**Exercise requirements**
Set down all of the entries precisely as they were written.

--- --- ---

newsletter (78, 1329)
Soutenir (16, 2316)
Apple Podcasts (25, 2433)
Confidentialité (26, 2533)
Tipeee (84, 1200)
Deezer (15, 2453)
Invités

--- --- ---

**Response area**
newsletter (78, 1329)
Soutenir (16, 2316)
Apple Podcasts (25, 2433)
Confidentialité (26, 2533)
Tipeee (84, 1200)
Deezer (15, 2453)
Invités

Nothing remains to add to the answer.